__DATA LISTING__
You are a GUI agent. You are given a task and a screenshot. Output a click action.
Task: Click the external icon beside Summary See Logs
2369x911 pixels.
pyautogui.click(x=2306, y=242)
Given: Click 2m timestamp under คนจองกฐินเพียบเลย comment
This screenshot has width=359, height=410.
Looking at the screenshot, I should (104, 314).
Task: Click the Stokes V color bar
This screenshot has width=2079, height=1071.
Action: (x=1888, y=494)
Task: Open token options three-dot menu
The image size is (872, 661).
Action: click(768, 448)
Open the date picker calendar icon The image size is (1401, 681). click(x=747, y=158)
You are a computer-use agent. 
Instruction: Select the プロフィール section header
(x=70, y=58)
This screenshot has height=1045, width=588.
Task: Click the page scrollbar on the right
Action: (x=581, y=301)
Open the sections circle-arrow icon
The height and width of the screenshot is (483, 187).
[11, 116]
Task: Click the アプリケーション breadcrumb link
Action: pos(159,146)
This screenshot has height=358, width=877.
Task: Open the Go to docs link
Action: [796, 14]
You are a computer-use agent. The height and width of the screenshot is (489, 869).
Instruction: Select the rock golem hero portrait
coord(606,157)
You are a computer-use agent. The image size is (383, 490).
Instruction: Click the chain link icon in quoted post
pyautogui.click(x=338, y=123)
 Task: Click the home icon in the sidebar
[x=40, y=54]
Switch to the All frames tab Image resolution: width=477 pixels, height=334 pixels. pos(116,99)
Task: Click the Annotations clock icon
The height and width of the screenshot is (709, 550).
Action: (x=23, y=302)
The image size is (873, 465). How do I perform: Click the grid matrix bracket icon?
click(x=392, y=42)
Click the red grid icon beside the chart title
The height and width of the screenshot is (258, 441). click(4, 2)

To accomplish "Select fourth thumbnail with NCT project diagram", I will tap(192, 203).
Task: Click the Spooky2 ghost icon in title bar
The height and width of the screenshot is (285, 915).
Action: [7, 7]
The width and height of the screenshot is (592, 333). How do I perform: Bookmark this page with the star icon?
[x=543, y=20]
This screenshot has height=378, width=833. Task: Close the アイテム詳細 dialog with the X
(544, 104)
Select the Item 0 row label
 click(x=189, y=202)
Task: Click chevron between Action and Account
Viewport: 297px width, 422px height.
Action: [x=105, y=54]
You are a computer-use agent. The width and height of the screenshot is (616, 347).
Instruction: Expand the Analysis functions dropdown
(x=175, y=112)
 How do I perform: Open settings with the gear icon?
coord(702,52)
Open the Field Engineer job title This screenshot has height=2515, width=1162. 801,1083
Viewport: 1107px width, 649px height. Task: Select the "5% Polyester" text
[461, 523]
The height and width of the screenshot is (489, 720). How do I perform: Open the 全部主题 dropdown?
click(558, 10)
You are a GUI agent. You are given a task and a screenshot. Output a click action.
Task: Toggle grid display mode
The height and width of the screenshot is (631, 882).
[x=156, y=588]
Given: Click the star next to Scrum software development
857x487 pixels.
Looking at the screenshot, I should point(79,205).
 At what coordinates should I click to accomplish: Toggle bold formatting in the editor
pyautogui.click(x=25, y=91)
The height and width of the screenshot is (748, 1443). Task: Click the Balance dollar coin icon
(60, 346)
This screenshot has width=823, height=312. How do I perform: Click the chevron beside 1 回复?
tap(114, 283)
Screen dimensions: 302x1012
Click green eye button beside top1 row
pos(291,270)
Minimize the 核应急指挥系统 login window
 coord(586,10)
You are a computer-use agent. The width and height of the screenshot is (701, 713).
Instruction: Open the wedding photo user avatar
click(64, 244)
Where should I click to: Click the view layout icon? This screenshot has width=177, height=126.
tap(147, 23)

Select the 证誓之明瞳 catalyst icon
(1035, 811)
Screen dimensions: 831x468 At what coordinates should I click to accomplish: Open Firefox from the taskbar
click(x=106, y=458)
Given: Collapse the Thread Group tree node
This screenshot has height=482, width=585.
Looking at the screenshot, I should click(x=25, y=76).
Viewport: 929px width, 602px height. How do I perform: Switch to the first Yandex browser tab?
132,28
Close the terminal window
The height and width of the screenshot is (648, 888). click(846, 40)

__EXERCISE OBJECTIVE__
Please transcribe the entire listing precisely.

__ANSWER TO THIS TASK__
You are a GUI agent. You are given a task and a screenshot. Output a click action.
Task: Click the external icon beside Summary See Logs
2369x911 pixels.
pyautogui.click(x=2306, y=242)
Given: Click 2m timestamp under คนจองกฐินเพียบเลย comment
This screenshot has width=359, height=410.
Looking at the screenshot, I should (104, 314).
Task: Click the Stokes V color bar
This screenshot has width=2079, height=1071.
Action: (x=1888, y=494)
Task: Open token options three-dot menu
The image size is (872, 661).
Action: click(768, 448)
Open the date picker calendar icon The image size is (1401, 681). click(x=747, y=158)
You are a computer-use agent. 
Instruction: Select the プロフィール section header
(x=70, y=58)
This screenshot has height=1045, width=588.
Task: Click the page scrollbar on the right
Action: (x=581, y=301)
Open the sections circle-arrow icon
The height and width of the screenshot is (483, 187).
[11, 116]
Task: Click the アプリケーション breadcrumb link
Action: pos(159,146)
This screenshot has height=358, width=877.
Task: Open the Go to docs link
Action: [796, 14]
You are a computer-use agent. The height and width of the screenshot is (489, 869).
Instruction: Select the rock golem hero portrait
coord(606,157)
You are a computer-use agent. The image size is (383, 490).
Instruction: Click the chain link icon in quoted post
pyautogui.click(x=338, y=123)
 Task: Click the home icon in the sidebar
[x=40, y=54]
Switch to the All frames tab Image resolution: width=477 pixels, height=334 pixels. pos(116,99)
Task: Click the Annotations clock icon
The height and width of the screenshot is (709, 550).
Action: (x=23, y=302)
The image size is (873, 465). How do I perform: Click the grid matrix bracket icon?
click(x=392, y=42)
Click the red grid icon beside the chart title
The height and width of the screenshot is (258, 441). click(4, 2)

To accomplish "Select fourth thumbnail with NCT project diagram", I will tap(192, 203).
Task: Click the Spooky2 ghost icon in title bar
The height and width of the screenshot is (285, 915).
Action: [7, 7]
The width and height of the screenshot is (592, 333). How do I perform: Bookmark this page with the star icon?
[x=543, y=20]
This screenshot has height=378, width=833. Task: Close the アイテム詳細 dialog with the X
(544, 104)
Select the Item 0 row label
 click(x=189, y=202)
Task: Click chevron between Action and Account
Viewport: 297px width, 422px height.
Action: [x=105, y=54]
You are a computer-use agent. The width and height of the screenshot is (616, 347).
Instruction: Expand the Analysis functions dropdown
(x=175, y=112)
 How do I perform: Open settings with the gear icon?
coord(702,52)
Open the Field Engineer job title This screenshot has height=2515, width=1162. 801,1083
Viewport: 1107px width, 649px height. Task: Select the "5% Polyester" text
[461, 523]
The height and width of the screenshot is (489, 720). How do I perform: Open the 全部主题 dropdown?
click(558, 10)
You are a GUI agent. You are given a task and a screenshot. Output a click action.
Task: Toggle grid display mode
The height and width of the screenshot is (631, 882).
[x=156, y=588]
Given: Click the star next to Scrum software development
857x487 pixels.
Looking at the screenshot, I should point(79,205).
 At what coordinates should I click to accomplish: Toggle bold formatting in the editor
pyautogui.click(x=25, y=91)
The height and width of the screenshot is (748, 1443). Task: Click the Balance dollar coin icon
(60, 346)
This screenshot has width=823, height=312. How do I perform: Click the chevron beside 1 回复?
tap(114, 283)
Screen dimensions: 302x1012
Click green eye button beside top1 row
pos(291,270)
Minimize the 核应急指挥系统 login window
 coord(586,10)
You are a computer-use agent. The width and height of the screenshot is (701, 713).
Instruction: Open the wedding photo user avatar
click(64, 244)
Where should I click to: Click the view layout icon? This screenshot has width=177, height=126.
tap(147, 23)

Select the 证誓之明瞳 catalyst icon
(1035, 811)
Screen dimensions: 831x468 At what coordinates should I click to accomplish: Open Firefox from the taskbar
click(x=106, y=458)
Given: Collapse the Thread Group tree node
This screenshot has height=482, width=585.
Looking at the screenshot, I should click(x=25, y=76).
Viewport: 929px width, 602px height. How do I perform: Switch to the first Yandex browser tab?
132,28
Close the terminal window
The height and width of the screenshot is (648, 888). click(846, 40)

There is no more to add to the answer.